Best Picture Cheeses: 'Philomena'

Ardrahan Farmstead Cheese

Ardrahan Farmstead Cheese

Across the wide Atlantic in a place called County Cork, Mary Burns has been making Ardrahan Farmstead Cheese for the past 30 years. Ardrahan, the pride of the Burns family and one of the great Irish cheeses, feels traditional, like a common lullaby or a national dish. Its friendly coating of rusty-orange B. linens creates a mild pungency—think aromas of barnyard and gym socks—while underneath lies a buttery, meaty paste evoking milk from happy cows and summer days spent skipping stones at the seashore.

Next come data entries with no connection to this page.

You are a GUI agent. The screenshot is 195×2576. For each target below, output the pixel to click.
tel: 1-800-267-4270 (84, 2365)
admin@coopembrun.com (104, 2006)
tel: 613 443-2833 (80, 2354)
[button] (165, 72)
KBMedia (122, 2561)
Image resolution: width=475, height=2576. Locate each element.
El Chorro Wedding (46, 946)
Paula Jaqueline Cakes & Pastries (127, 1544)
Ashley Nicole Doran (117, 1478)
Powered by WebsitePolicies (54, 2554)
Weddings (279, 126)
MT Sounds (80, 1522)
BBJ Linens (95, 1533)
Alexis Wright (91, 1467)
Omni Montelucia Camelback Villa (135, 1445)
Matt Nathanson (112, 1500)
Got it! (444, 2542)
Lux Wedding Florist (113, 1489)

If that's a little too idyllic for you, you're in luck. Ardrahan is also pleasantly subversive. The hallmark grittiness of washed rinds (Ardrahan being one of many) reminds us that where there is sea, there is stone, rock, and sand. A bold bitterness courses through the cheese, at first obscuring the milder flavors but ultimately rounding them out. The milk of the Burns family’s cows is rich, with a sweet creaminess that shines through and renders the finished product eminently edible. As the Daily Telegraph once put it, Ardrahan is fit for the large appetite of a trencherman.

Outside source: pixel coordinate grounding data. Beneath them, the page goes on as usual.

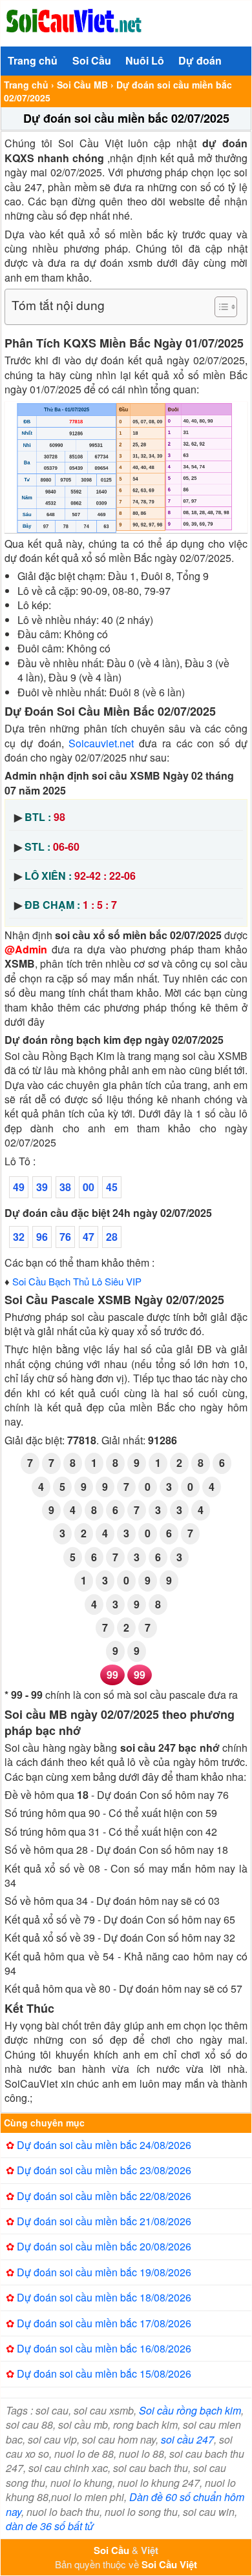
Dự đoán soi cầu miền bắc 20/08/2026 (104, 2246)
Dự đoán (200, 60)
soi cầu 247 (187, 2439)
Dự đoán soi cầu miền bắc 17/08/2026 (104, 2323)
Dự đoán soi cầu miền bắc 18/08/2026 (104, 2297)
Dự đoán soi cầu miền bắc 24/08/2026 (104, 2144)
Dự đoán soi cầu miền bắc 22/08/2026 (104, 2195)
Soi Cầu (91, 60)
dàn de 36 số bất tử (50, 2526)
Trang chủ (33, 60)
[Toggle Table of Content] (219, 307)
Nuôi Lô (144, 60)
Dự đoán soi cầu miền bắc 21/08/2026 (104, 2221)
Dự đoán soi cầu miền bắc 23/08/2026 (104, 2170)
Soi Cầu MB (82, 84)
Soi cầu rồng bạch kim (190, 2410)
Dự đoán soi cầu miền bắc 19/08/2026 (104, 2272)
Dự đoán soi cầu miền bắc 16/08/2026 (104, 2348)
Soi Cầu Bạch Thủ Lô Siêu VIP (77, 1281)
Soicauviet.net (101, 743)
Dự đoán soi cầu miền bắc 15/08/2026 (104, 2373)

Philomena reminds us of the grave importance of portion control

Speaking of Philomena, a traditional yet open-to-new-ways-of-thinking Irish woman played to annoying perfection by Dame Judi Dench, she (I’m sure of it) loves Ardrahan. A wholesome classic that’s just enough outside the box to send a thrill down Philomena’s spine? Nachos, omelettes, and romance novels be damned, artisan cheese is next on her list (in moderation, of course).

For exemplifying the gustatory spirit of Ireland and being a radical-traditional product the whole family can enjoy, my cheese for Philomena is Ardrahan.